Behind me there's a couple discussing something about a house. She doesn't sound happy. And he's just getting mad. She shouts and speeds up, him trying to catch up with her, but it's futile. She is a very good runner despite her heels. The man glances at me. I toy with the white cable of my earphones and pretend I didn't hear anything. I pass him. He just stands there. I wonder what would he do now. But I have no time to sit and stare.
When I arrive at the main avenue, dust and earth hurt my eyes, making it hard for me to see clearly. I almost miss the passageway that goes underground to cross the street, but I manage to get in and let all the smokes and smells of little restaurants hit me. Everyone has to be very careful with the statue that claims herself to be a part of the wall, grabbing it firmly with one hand. Her look is sad, always sad; not even the fresh flowers she got today could cheer her up.

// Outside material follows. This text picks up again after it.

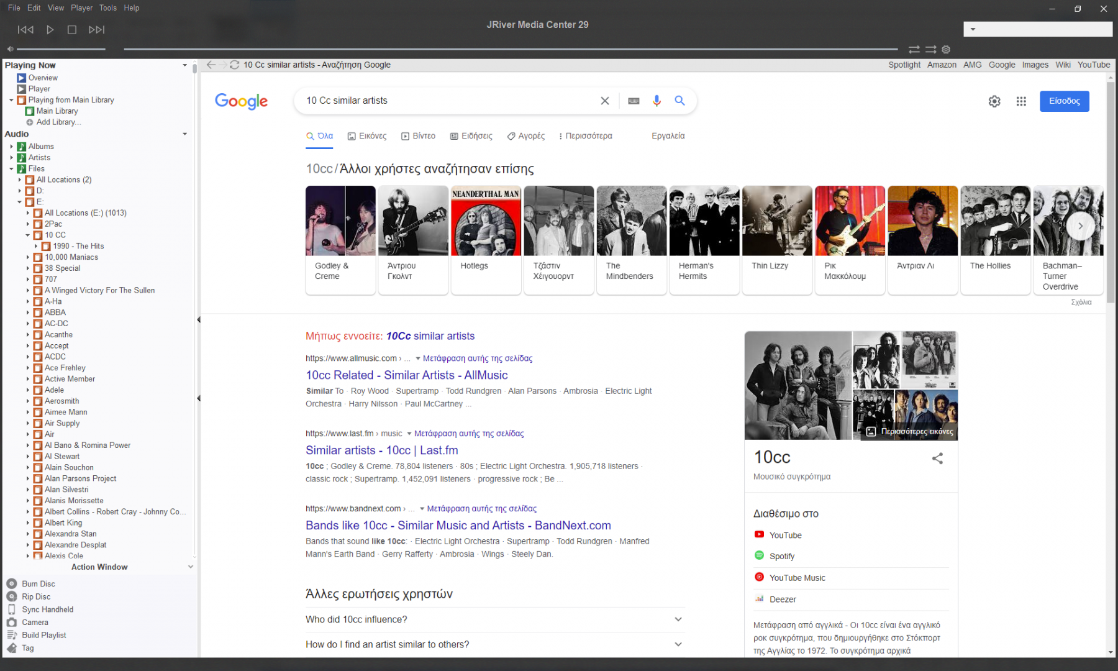Open the playback options gear icon
Screen dimensions: 1118x671
(946, 50)
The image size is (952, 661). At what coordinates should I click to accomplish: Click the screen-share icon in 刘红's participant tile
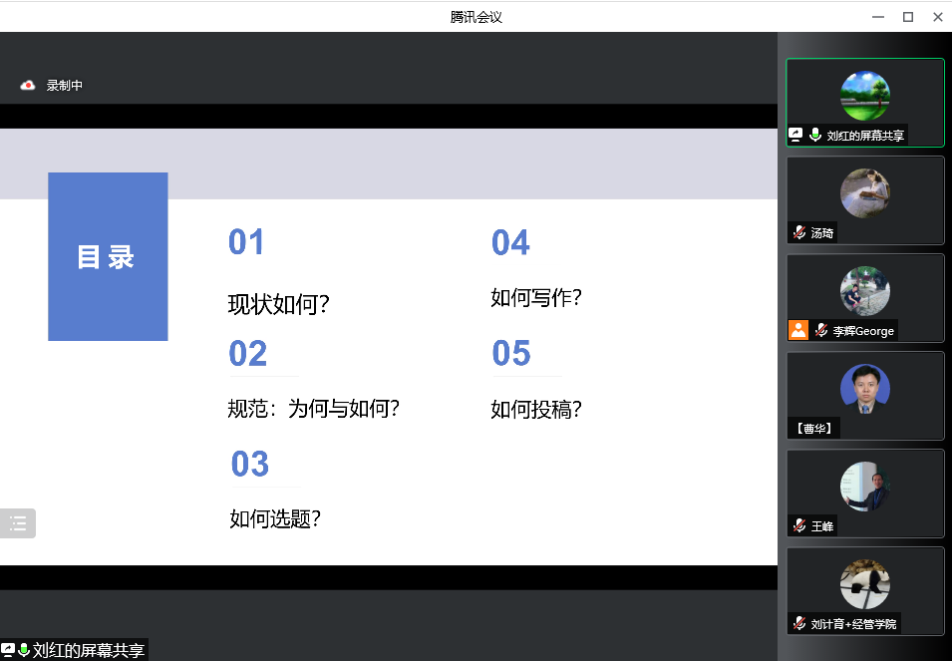pyautogui.click(x=796, y=135)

I wait for the bus to come. The sound of the drills at the construction site next to me is annoying. They have been working for six months now. Did they find gold? Or is paving a sidewalk really that hard? I get in the bus, clenching the tube while the driver speeds and manages to give me my change. I stumble through the tiny hall until I drop my body at the farthest seat, near the back door. The bus is filled with awful music. But I think it must be a rule. Bus drivers must have a code or requisit concerning musical genres, because they all play the same distasteful music.
I get the window seat, so I comfort myself on watching life and cars pass by while we travel carelessly. Suddenly I become a spectator to the outer world, that life that happens on the sidewalk.

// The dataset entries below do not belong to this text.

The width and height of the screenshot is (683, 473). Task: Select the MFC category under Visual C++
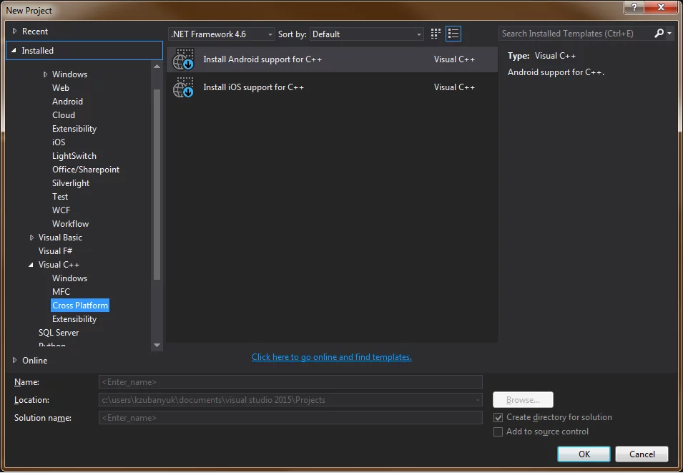[x=62, y=292]
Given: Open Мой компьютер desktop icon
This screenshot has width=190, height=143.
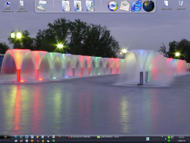Looking at the screenshot, I should [x=7, y=5].
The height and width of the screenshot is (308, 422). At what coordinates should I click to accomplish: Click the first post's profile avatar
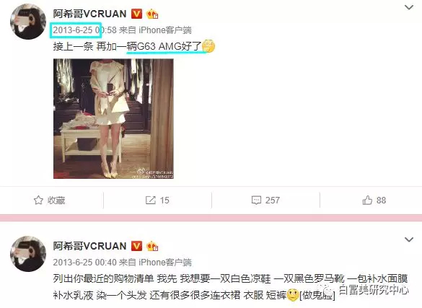click(28, 22)
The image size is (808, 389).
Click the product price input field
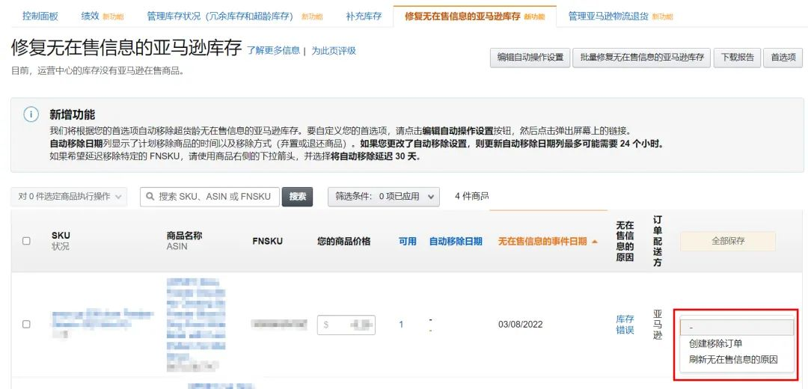[346, 325]
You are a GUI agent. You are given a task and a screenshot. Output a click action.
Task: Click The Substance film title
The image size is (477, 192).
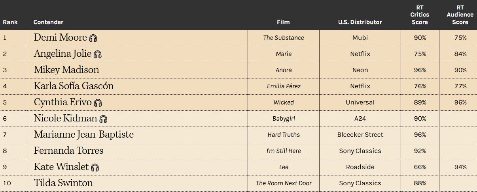point(284,38)
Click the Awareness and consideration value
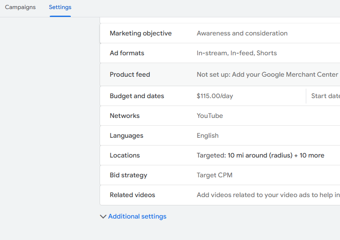Viewport: 340px width, 240px height. 242,33
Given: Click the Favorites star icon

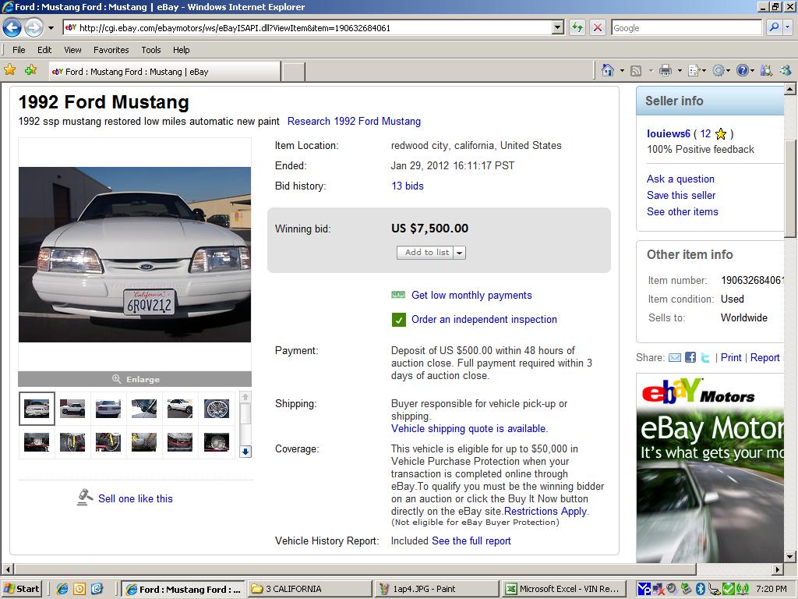Looking at the screenshot, I should pyautogui.click(x=10, y=70).
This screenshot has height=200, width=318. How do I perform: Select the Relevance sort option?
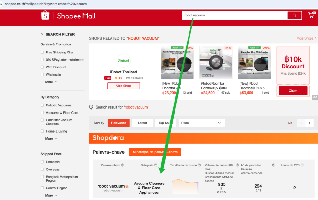(119, 123)
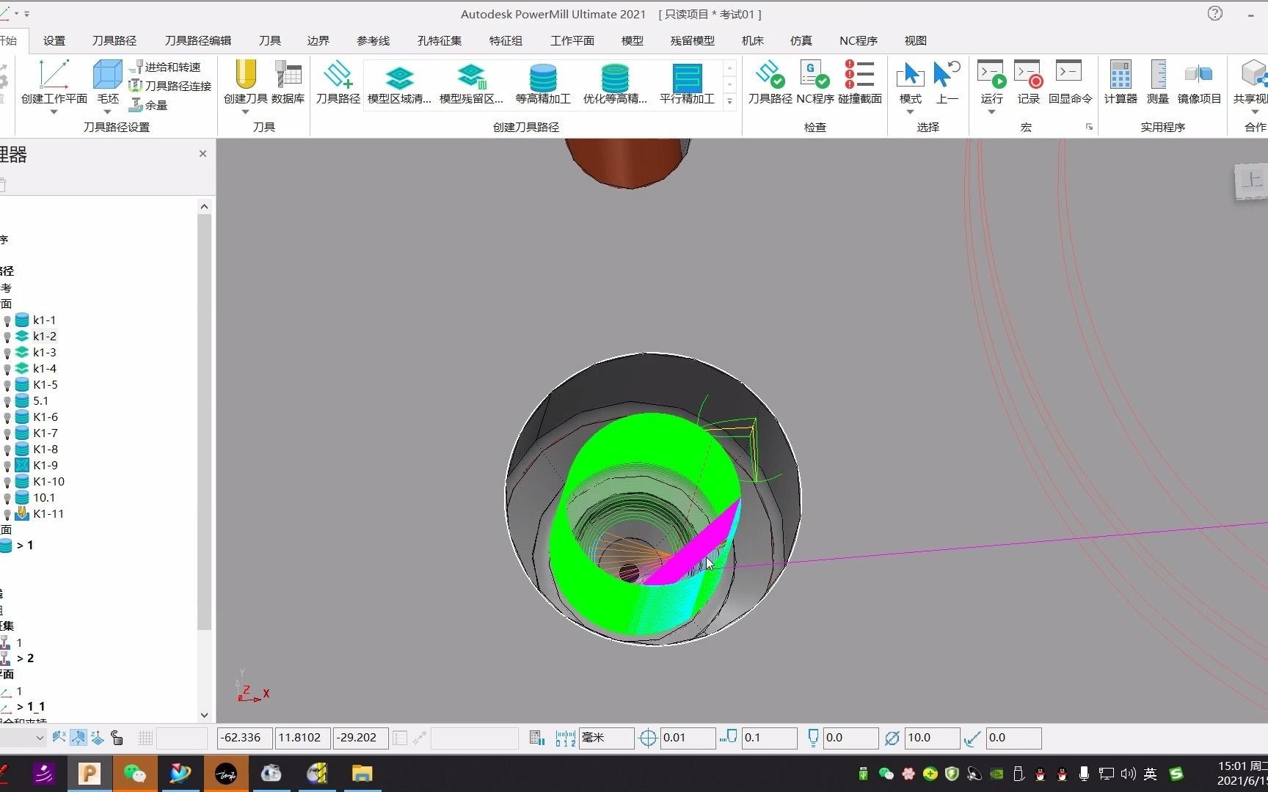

Two men in dusty jumpsuits and old caps are carrying a little wagon with rocks and shovels down the stairs of a bridge. An old lady in front of them is gazing at them nervously, afraid some accident might happen.
Next, three skinny women with TinkerBell style dresses are waiting on a corner. Their smiles are just as fake as the colour of their hair. I can only see one of them taking out a box of cigarrettes before we pass them.
Four guys running. Two cops behind.
A male biker with a pink helmet.
A lady dressed in black hugging someone, a tissue in her hand.
The man that is sitting next to me starts falling asleep. Ten minutes later he unconsciously drops his head on my shoulder and I freeze at the contact. His lotion is strong. He carries an orange backpack that looks pretty heavy. We go over an ugly hole in the street and he gets startled, unaware that he was sleeping on me.
Through the window I can see the buildings, all kinds of workshops, skinny trees, big columns of concrete that hold the second floor of the avenue. Wild plants defy the laws of nature and spring to life through the cracks on the walls of the tunnels.
One hour later, I get out of the bus, jumping from it to the pavement. It's a nice day. The wind is running through the leaves and messing with my hair. Clouds in shapes of ships and towers start menacing with rain. But I want rain, and all of a sudden I begin to see the tiny drops falling from the sky. I smile widely. The man that keeps the laundry shop stares at me, thinking I'm crazy for smiling at the rain that now wets my hair. It's not so heavy.
I manage to arrive at my house on time, before the real thunder falls. Inside is quiet. I'm the first one to arrive. My family won't be late. I put my bag and my jacket on the couch and stare at the blue and yellow wall, and I just realize how interesting my trip was on my way home.
"Details," my granny would say "it's all about catching those little details of life that makes it worthliving, even in the most boring routines." And I agree.